We triggered an oops while running trinity with 3.4 kernel:

BUG: unable to handle kernel paging request at 0000000100000d07
IP: [<ffffffffa0109738>] dlci_ioctl+0xd8/0x2d4 [dlci]
PGD 640c0d067 PUD 0
Oops: 0000 [#1] PREEMPT SMP
CPU 3
...
Pid: 7302, comm: trinity-child3 Not tainted 3.4.24.09+ 40 Huawei Technologies Co., Ltd. Tecal RH2285          /BC11BTSA
RIP: 0010:[<ffffffffa0109738>]  [<ffffffffa0109738>] dlci_ioctl+0xd8/0x2d4 [dlci]
...
Call Trace:
  [<ffffffff8137c5c3>] sock_ioctl+0x153/0x280
  [<ffffffff81195494>] do_vfs_ioctl+0xa4/0x5e0
  [<ffffffff8118354a>] ? fget_light+0x3ea/0x490
  [<ffffffff81195a1f>] sys_ioctl+0x4f/0x80
  [<ffffffff81478b69>] system_call_fastpath+0x16/0x1b
...

It's because the net device is not a dlci device.
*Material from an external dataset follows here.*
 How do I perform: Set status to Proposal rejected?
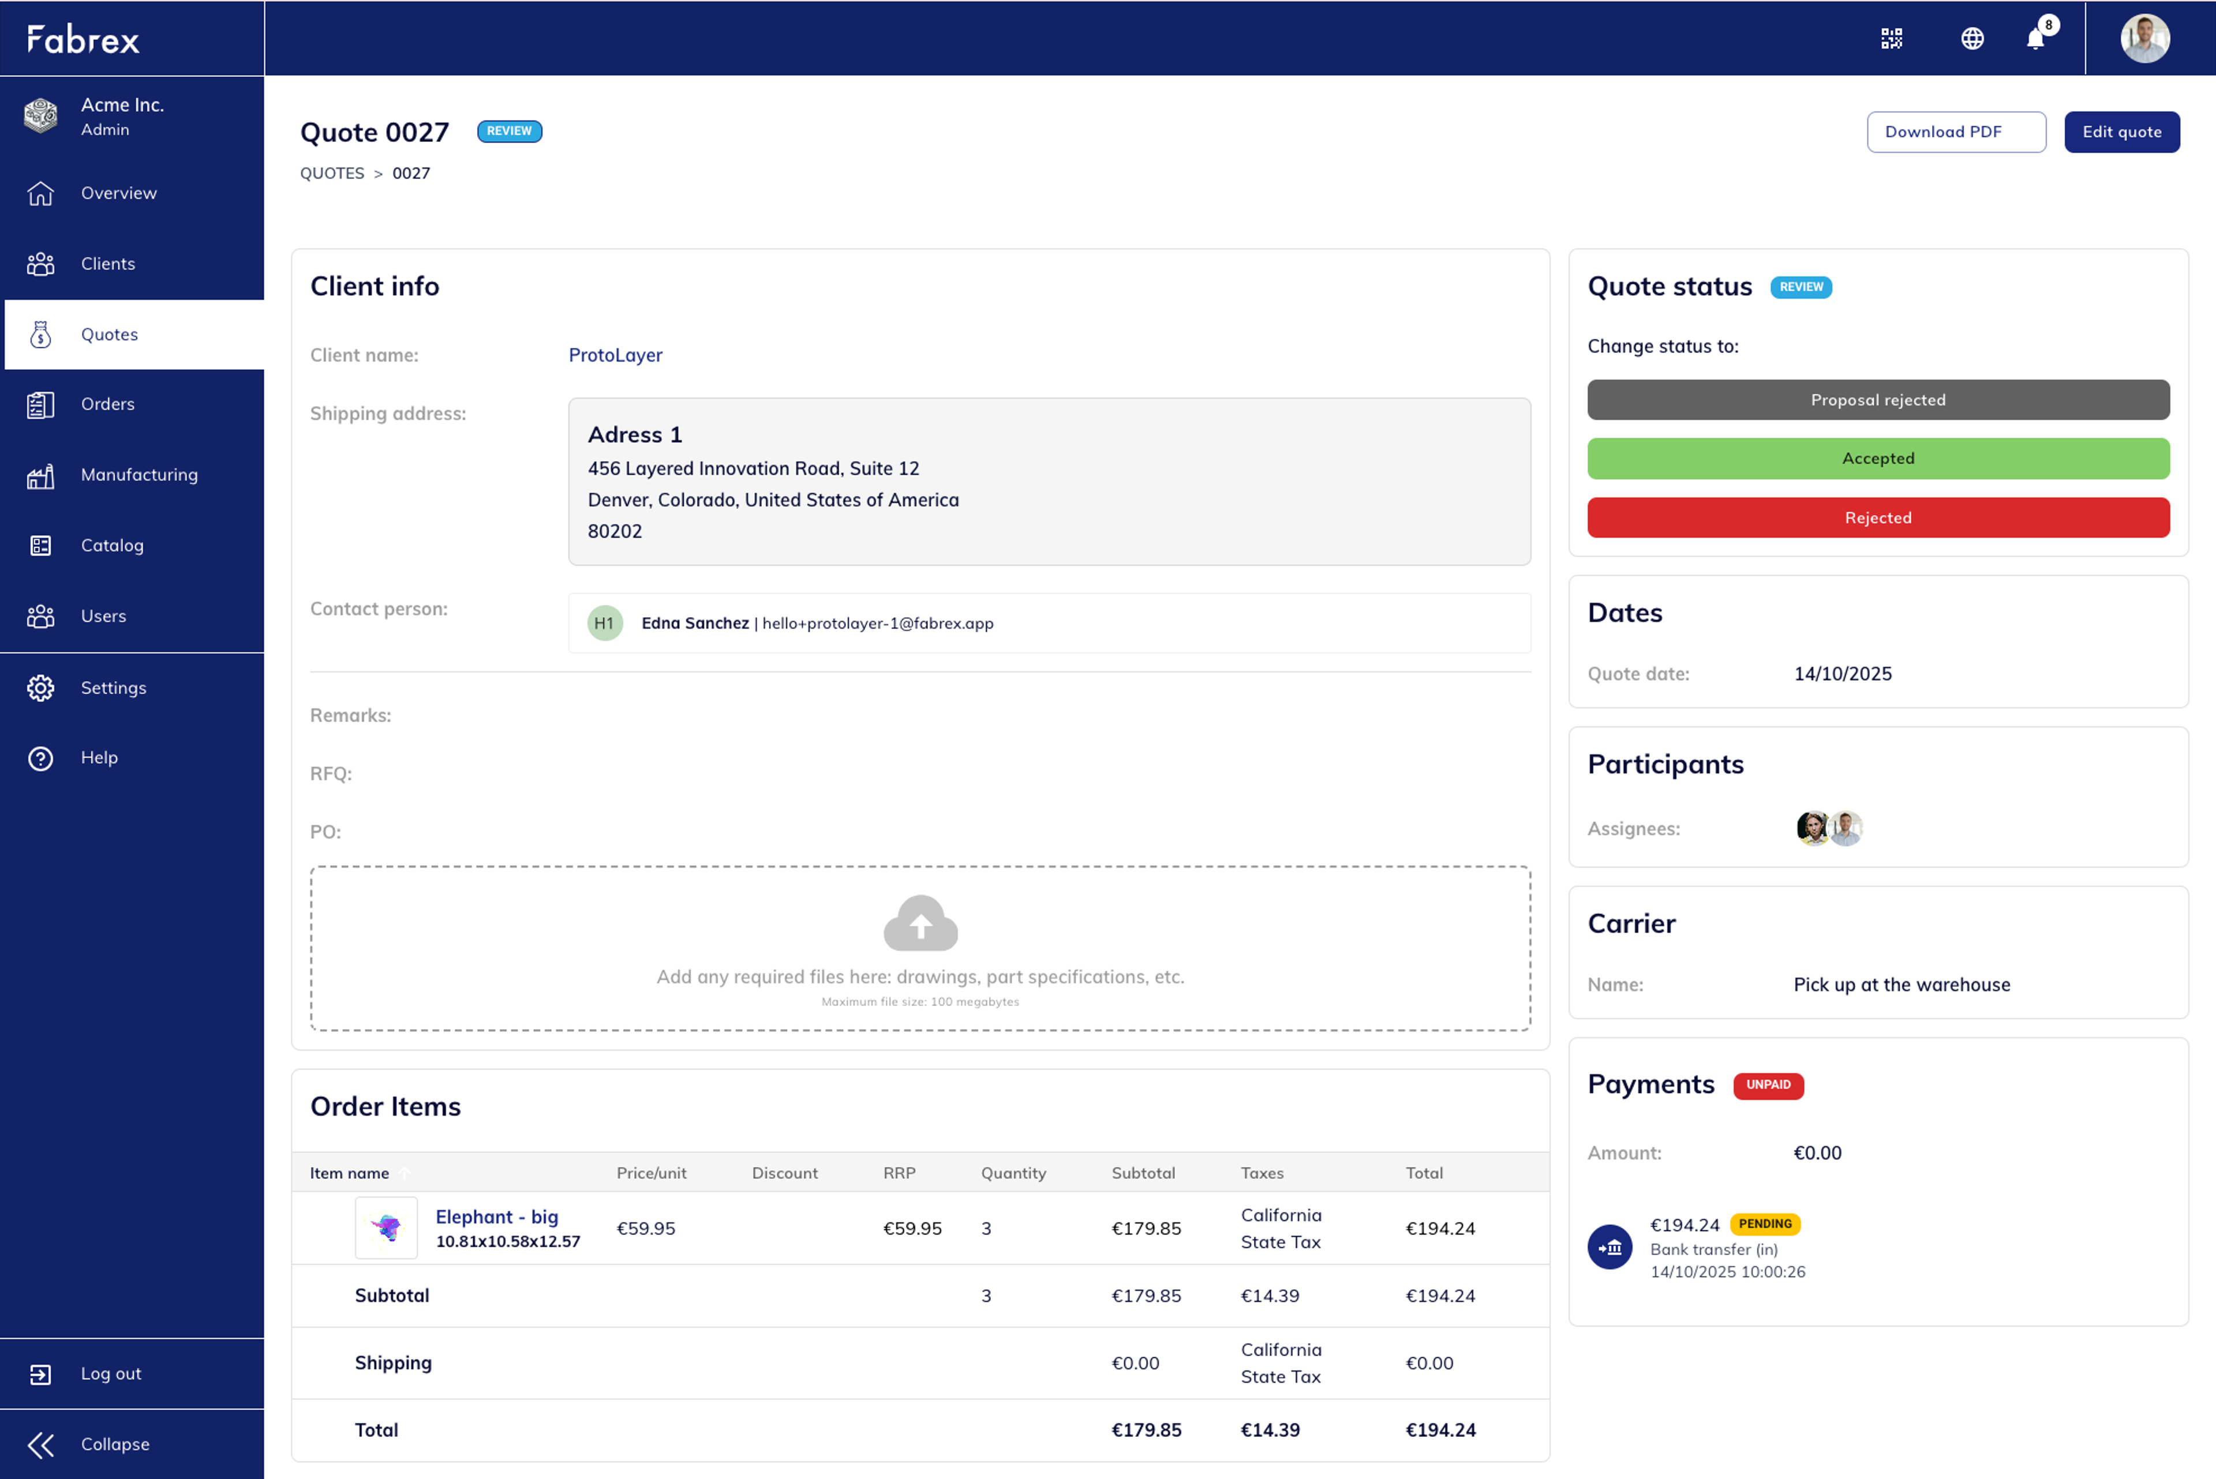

Reported-by: Li Jinyue <lijinyue@huawei.com>
Signed-off-by: Li Zefan <lizefan@huawei.com>
Cc: stable@vger.kernel.org
---
 drivers/net/wan/dlci.c | 12 ++++++++++++
 1 file changed, 12 insertions(+)

diff --git a/drivers/net/wan/dlci.c b/drivers/net/wan/dlci.c
index 1f6e053..6a8a382 100644
--- a/drivers/net/wan/dlci.c
+++ b/drivers/net/wan/dlci.c
@@ -384,6 +384,7 @@ static int dlci_del(struct dlci_add *dlci)
 	struct frad_local	*flp;
 	struct net_device	*master, *slave;
 	int			err;
+	bool			found = false;
 
 	rtnl_lock();
 
@@ -394,6 +395,17 @@ static int dlci_del(struct dlci_add *dlci)
 		goto out;
 	}
 
+	list_for_each_entry(dlp, &dlci_devs, list) {
+		if (dlp->master == master) {
+			found = true;
+			break;
+		}
+	}
+	if (!found) {
+		err = -ENODEV;
+		goto out;
+	}
+
 	if (netif_running(master)) {
 		err = -EBUSY;
 		goto out;
-- 
1.8.0.2

Re: [PATCH 1/2] dlci: acquire rtnl_lock before calling __dev_get_by_name()

[David Miller]

From: Li Zefan <lizefan@huawei.com>
Date: Wed, 26 Jun 2013 15:29:54 +0800

> Otherwise the net device returned can be freed at anytime.
> 
> Signed-off-by: Li Zefan <lizefan@huawei.com>

Applied and queued up for -stable.

Re: [PATCH 2/2] dlci: validate the net device in dlci_del()

[David Miller]

From: Li Zefan <lizefan@huawei.com>
Date: Wed, 26 Jun 2013 15:31:58 +0800

> We triggered an oops while running trinity with 3.4 kernel:
> 
> BUG: unable to handle kernel paging request at 0000000100000d07
> IP: [<ffffffffa0109738>] dlci_ioctl+0xd8/0x2d4 [dlci]
> PGD 640c0d067 PUD 0
> Oops: 0000 [#1] PREEMPT SMP
> CPU 3
> ...
> Pid: 7302, comm: trinity-child3 Not tainted 3.4.24.09+ 40 Huawei Technologies Co., Ltd. Tecal RH2285          /BC11BTSA
> RIP: 0010:[<ffffffffa0109738>]  [<ffffffffa0109738>] dlci_ioctl+0xd8/0x2d4 [dlci]
> ...
> Call Trace:
>   [<ffffffff8137c5c3>] sock_ioctl+0x153/0x280
>   [<ffffffff81195494>] do_vfs_ioctl+0xa4/0x5e0
>   [<ffffffff8118354a>] ? fget_light+0x3ea/0x490
>   [<ffffffff81195a1f>] sys_ioctl+0x4f/0x80
>   [<ffffffff81478b69>] system_call_fastpath+0x16/0x1b
> ...
> 
> It's because the net device is not a dlci device.
> 
> Reported-by: Li Jinyue <lijinyue@huawei.com>
> Signed-off-by: Li Zefan <lizefan@huawei.com>

Applied and queued up for -stable.